- _PARTS OF THE EXERCISE_
1: Copy out the part of the Family Life testimony talk that opens with the words containing "My mother started" and closes with "sort of satisfied.".
2: In the Family Life testimony talk, what state did the family move to after a year in Connecticut?
3: Write what comes next in the Family Life testimony talk, picking up after its last sentence.

- _DOCUMENT EXTRACT_
Family Life Benefit Dinner–my testimony talk

 

I was asked to speak about the PACE program at the benefit dinner for Family Life. I immediately said yes, as the post abortion bible study had changed my life.  I prayed with my friend Donna just prior to stumbling up to the stage and I’d asked God to just speak through me since I wasn’t that good at memorizing stuff. I opened my mouth and out came my story. In checking my script later that night, I don’t think that I forgot anything but I’m not totally sure. What follows are the notes I’d planned on saying:IMG_9486

Thank you Rhonda for inviting me to share my testimony for the PACE program at Family Life today. It is my honor to speak to you today.

I was born in 1954 . My Catholic father took us kids to church, my mom was not a church goer.

The summer between 6th and 7th grade, my parents announced that we were moving from NJ to CT. I had been looking forward to entering Junior High and was a good student. I boldly stated that if they made me move, I’d turn greaser. Low and behold, we moved anyway and we also stopped going to church. My grades dropped, I started smoking, drinking, experimenting with pot and lost my virginity at 15. After being in CT for a year, my parents announced that we were moving to Georgia.

I turned 16 in Georgia and I latched on to the first kids that said hi to me, which happened to be the hippy crowd. I started using LSD regularly and ramped up my rebellion. I had random sex, what they called Free Love back then. I finally told my mother that my period was late after my father commented on my newly developed potbelly.  Mom asked me if I could be pregnant and I lied.

Mom took me to my first visit with a gynecologist. After the exam, the doctor called my mother into the room.

The doctor told me, “You’re five months pregnant.”

I said, “That’s impossible.”

The doctor turned and left the room.

My mother started to cry.

Finally she said, “You were a love child you know. When I was 19, I got pregnant with you and had to get married. I had to give up my dreams, and I resented it.”

I had always suspected that she really never wanted me, so I wasn’t surprised. I wondered what dreams she’d had that I’d ruined and I felt sort of satisfied.

My mother said, “I’m not going to let that happen to you. You’re going to get an abortion.”

- _MATERIAL PROVIDED_
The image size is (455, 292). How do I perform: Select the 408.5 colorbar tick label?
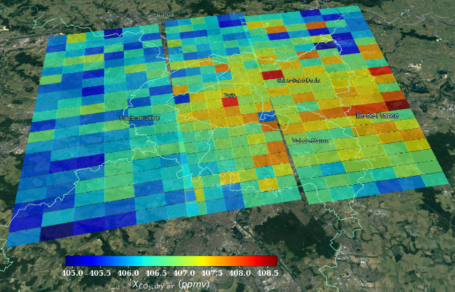(267, 272)
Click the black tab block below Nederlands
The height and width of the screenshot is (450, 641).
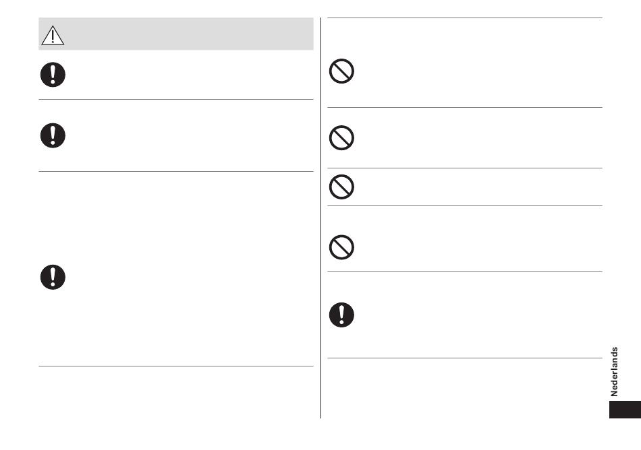(625, 410)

- _RESPONSES PER TASK_
1:
My mother started to cry.

Finally she said, “You were a love child you know. When I was 19, I got pregnant with you and had to get married. I had to give up my dreams, and I resented it.”

I had always suspected that she really never wanted me, so I wasn’t surprised. I wondered what dreams she’d had that I’d ruined and I felt sort of satisfied.

2: Georgia.

3:
I knew that was murder and was a mortal sin. I wondered who would the murderer be? Me? The doctor? My mother? Or would all 3 of us burn in Hell? Would the baby go to Purgatory? Or Limbo?

Abortion was not legal, so I was taken to two psychiatrists and a physician for interviews to declare me an unfit mother and rule out the possibility of adoption because LSD caused chromosomal damage. The label of unfit mother haunted me for the rest of my life.

The abortion was done in the hospital. No one asked me how I felt about it afterwards. No one discussed birth control with me either. My father stopped speaking to me.

A couple of months later we moved again, back to New Jersey, back to the same town we had lived in prior to all of our recent moves. Rejected by my old friends, I was miserable. My parents flew in my Georgia boyfriend, for Christmas break, in an effort to cheer me up. But they did nothing about getting me on the pill and I got pregnant again. Twice in one year, Happy Sweet Sixteen, I thought.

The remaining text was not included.